So it looks like my previous thread was locked due to its length, so it's time to start a new one. Here's a link if anybody needs to refresh:

Youngster's WAW Chooses OM, Now She's In Love!

Not too much to add since my last post. After having declared my need of "space" from my W, she has done very well in respecting it. I recently e-mailed her the filled-out Findings in Fact for our upcoming separation, so I imagine that I'll be seeing a signed copy in the mail sometime soon. I have not heard from her in a week, which is probably the longest I have gone without hearing her in any form...ever. Kind of strange that I picked up on that just now.

In terms of my DB-ing goals, right now is laying off thinking about my W. Instead of just "being" and allowing myself the space to grieve for what's happened, I feel that I've tried to distract myself with research in order to bypass that inevitable pain. While all of the research that I've done in infidelity has been immensely helpful, I now feel like I'm going over the same books and websites. It's no longer helping to gain insight -- now it's serving the purpose of keeping my W entrenched in my mind. I want to cut that out by doing other things instead. GAL, my friends, GAL!

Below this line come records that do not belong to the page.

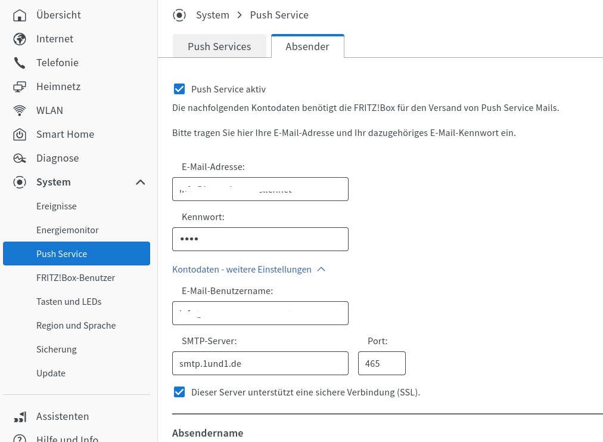The height and width of the screenshot is (442, 603).
Task: Go to System in the breadcrumb
Action: point(213,15)
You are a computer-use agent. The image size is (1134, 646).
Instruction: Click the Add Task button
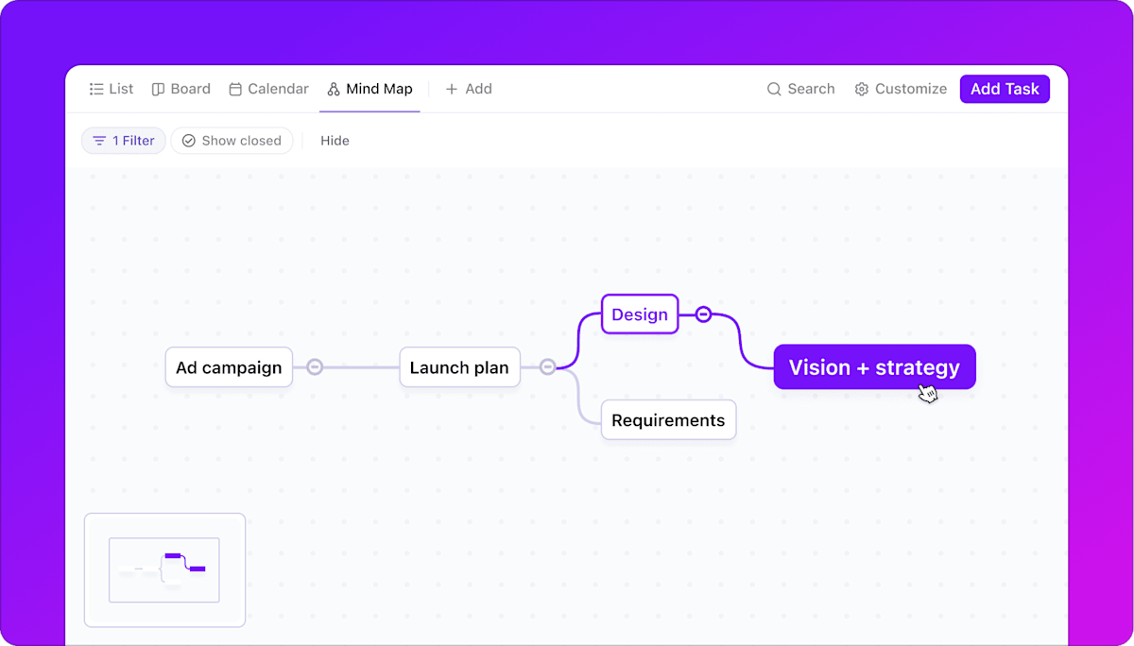coord(1005,89)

Last night was a great example: I went out with a bunch of people at work to a restaurant to say goodbye to our mortgage officer (to recap, I work as a teller at a credit union). As fun as it was, I felt very down and uncomfortable at times throughout the meal. I was situated pretty far away from the people who I currently work with, so making small talk with people I didn't know seemed difficult. In addition, a couple of other people got into a big conversation about the perils of divorce. My old boss, who I was forced to divulge some of the details of my sitch so I could keep my job instead of quitting to move with my W, asked how I was doing. I told her about the upcoming S and said that I didn't really know what would happen yet. She is going through a divorce herself. Damn it, Michele's right! Divorce is way too present these days!

Anyway, just a quick update. I figure I'll go for a good night-time walk. I love walking at night.


Us: mid-20s
T: 5.5 yrs
M: 2 yrs
S + OM: 6/21/11
Legally S'd: 9/9/11

In this life, you have a limited amount of mental currency. You get what you pay for, so spend it wisely.